### Source records
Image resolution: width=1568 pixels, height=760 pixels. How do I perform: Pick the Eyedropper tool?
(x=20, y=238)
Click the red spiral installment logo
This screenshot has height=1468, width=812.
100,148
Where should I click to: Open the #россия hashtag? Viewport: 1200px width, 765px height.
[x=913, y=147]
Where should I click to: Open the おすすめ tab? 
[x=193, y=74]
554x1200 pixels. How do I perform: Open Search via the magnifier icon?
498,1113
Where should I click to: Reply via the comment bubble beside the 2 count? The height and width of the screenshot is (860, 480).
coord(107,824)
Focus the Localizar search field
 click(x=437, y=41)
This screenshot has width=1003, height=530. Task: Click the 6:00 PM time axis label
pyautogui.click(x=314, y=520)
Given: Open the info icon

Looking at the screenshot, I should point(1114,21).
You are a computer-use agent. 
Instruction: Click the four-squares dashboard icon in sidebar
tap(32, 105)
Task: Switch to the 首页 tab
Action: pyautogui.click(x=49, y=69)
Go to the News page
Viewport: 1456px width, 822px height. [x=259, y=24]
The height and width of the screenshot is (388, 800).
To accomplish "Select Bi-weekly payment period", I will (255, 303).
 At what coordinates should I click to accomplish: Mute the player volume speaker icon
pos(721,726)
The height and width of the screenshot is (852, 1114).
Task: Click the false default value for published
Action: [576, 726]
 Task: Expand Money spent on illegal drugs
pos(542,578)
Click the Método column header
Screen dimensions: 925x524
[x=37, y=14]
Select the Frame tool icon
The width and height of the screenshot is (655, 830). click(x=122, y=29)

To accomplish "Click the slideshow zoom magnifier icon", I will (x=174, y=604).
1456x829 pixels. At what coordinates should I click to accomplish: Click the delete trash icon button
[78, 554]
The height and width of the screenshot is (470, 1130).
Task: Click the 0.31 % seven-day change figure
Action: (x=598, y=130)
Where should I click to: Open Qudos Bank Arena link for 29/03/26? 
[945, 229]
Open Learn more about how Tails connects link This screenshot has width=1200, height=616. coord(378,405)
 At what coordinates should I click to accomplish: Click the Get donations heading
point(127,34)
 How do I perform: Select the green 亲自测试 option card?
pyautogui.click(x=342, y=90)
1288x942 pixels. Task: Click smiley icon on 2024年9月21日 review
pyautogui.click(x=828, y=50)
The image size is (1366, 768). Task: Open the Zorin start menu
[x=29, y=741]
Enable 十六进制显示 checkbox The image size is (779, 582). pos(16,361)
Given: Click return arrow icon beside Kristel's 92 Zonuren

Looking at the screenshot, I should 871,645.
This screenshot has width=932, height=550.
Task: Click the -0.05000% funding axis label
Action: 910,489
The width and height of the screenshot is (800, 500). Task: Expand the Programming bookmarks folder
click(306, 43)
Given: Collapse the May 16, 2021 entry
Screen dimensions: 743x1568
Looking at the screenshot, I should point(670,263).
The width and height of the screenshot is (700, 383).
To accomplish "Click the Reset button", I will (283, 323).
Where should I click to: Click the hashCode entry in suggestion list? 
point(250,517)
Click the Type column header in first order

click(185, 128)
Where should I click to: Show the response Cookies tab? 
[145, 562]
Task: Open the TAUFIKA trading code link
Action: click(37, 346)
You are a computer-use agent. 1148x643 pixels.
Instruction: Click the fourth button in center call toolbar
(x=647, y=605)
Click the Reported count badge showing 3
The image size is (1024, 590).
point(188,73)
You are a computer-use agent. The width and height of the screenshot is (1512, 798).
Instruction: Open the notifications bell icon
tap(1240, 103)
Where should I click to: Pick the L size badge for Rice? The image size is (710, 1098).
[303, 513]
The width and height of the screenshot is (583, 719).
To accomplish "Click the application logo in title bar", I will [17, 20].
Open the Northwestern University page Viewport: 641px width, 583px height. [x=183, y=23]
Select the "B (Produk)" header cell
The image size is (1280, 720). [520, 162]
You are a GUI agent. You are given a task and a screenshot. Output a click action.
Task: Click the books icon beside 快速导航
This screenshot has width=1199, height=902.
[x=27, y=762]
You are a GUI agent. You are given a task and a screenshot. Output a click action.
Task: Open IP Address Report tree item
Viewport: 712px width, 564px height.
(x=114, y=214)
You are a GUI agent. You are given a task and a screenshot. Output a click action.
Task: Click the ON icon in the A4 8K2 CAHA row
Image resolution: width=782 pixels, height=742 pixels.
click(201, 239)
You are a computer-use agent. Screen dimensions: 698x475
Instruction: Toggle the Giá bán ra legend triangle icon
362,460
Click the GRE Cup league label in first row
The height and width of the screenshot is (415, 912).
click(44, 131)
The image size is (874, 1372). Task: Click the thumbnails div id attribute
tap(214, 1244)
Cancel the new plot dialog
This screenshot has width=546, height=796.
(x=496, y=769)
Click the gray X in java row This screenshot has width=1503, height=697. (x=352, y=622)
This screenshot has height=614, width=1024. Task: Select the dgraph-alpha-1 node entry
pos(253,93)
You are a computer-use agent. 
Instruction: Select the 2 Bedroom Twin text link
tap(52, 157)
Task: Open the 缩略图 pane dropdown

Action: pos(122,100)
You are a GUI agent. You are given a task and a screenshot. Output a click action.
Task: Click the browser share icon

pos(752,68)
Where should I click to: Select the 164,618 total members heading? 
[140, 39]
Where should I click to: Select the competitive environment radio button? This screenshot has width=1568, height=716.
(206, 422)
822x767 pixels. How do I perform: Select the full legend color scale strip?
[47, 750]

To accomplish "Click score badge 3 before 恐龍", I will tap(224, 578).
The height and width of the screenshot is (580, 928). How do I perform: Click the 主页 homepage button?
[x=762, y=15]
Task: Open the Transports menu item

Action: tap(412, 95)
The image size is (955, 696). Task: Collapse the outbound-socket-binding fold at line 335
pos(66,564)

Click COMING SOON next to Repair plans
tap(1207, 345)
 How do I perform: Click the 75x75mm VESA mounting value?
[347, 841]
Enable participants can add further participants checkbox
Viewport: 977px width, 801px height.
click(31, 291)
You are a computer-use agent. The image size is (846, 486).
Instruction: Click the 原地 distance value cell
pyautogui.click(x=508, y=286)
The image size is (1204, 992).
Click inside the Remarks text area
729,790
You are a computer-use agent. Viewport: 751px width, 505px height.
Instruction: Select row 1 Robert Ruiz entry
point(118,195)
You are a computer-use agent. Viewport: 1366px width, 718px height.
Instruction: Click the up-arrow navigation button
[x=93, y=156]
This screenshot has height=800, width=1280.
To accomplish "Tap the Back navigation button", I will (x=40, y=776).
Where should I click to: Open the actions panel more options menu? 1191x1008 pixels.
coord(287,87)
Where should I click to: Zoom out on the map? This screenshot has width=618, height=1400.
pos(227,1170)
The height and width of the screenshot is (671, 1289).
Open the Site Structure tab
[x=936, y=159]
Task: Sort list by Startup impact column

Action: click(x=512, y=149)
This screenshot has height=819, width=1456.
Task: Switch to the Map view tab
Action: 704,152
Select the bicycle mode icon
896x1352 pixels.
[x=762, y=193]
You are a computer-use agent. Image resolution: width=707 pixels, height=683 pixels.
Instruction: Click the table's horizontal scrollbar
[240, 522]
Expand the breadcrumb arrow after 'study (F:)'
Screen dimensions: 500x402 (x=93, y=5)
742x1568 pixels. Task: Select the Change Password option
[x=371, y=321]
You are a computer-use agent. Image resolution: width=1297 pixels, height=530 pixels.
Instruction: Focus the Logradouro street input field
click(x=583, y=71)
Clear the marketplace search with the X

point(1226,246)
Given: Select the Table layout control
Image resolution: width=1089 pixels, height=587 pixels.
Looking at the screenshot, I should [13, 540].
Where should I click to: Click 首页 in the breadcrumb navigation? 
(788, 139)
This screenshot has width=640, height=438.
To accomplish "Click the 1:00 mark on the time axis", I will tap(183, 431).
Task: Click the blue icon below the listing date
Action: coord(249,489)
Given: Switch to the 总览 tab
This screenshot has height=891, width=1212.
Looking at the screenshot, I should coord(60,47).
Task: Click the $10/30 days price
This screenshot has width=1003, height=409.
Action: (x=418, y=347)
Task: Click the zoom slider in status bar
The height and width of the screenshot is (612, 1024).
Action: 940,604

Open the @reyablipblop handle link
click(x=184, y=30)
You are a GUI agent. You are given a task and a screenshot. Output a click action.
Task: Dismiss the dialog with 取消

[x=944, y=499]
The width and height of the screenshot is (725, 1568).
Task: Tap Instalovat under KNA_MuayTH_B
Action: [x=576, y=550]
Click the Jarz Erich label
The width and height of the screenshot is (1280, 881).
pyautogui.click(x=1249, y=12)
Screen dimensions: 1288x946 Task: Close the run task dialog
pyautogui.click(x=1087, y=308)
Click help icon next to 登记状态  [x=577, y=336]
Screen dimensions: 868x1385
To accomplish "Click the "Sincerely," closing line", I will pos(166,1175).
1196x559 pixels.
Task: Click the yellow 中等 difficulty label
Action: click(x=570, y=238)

### The task
Looking back over the data above, restate word for word the lines that begin at the line with "742x1568 pixels. Task: Select" and end at the line with "Screen dimensions: 868x1385", inclusive.

### Written response
742x1568 pixels. Task: Select the Change Password option
[x=371, y=321]
You are a computer-use agent. Image resolution: width=1297 pixels, height=530 pixels.
Instruction: Focus the Logradouro street input field
click(x=583, y=71)
Clear the marketplace search with the X

point(1226,246)
Given: Select the Table layout control
Image resolution: width=1089 pixels, height=587 pixels.
Looking at the screenshot, I should [13, 540].
Where should I click to: Click 首页 in the breadcrumb navigation? 
(788, 139)
This screenshot has width=640, height=438.
To accomplish "Click the 1:00 mark on the time axis", I will tap(183, 431).
Task: Click the blue icon below the listing date
Action: coord(249,489)
Given: Switch to the 总览 tab
This screenshot has height=891, width=1212.
Looking at the screenshot, I should coord(60,47).
Task: Click the $10/30 days price
This screenshot has width=1003, height=409.
Action: (x=418, y=347)
Task: Click the zoom slider in status bar
The height and width of the screenshot is (612, 1024).
Action: 940,604

Open the @reyablipblop handle link
click(x=184, y=30)
You are a GUI agent. You are given a task and a screenshot. Output a click action.
Task: Dismiss the dialog with 取消

[x=944, y=499]
The width and height of the screenshot is (725, 1568).
Task: Tap Instalovat under KNA_MuayTH_B
Action: [x=576, y=550]
Click the Jarz Erich label
The width and height of the screenshot is (1280, 881).
pyautogui.click(x=1249, y=12)
Screen dimensions: 1288x946 Task: Close the run task dialog
pyautogui.click(x=1087, y=308)
Click help icon next to 登记状态  [x=577, y=336]
Screen dimensions: 868x1385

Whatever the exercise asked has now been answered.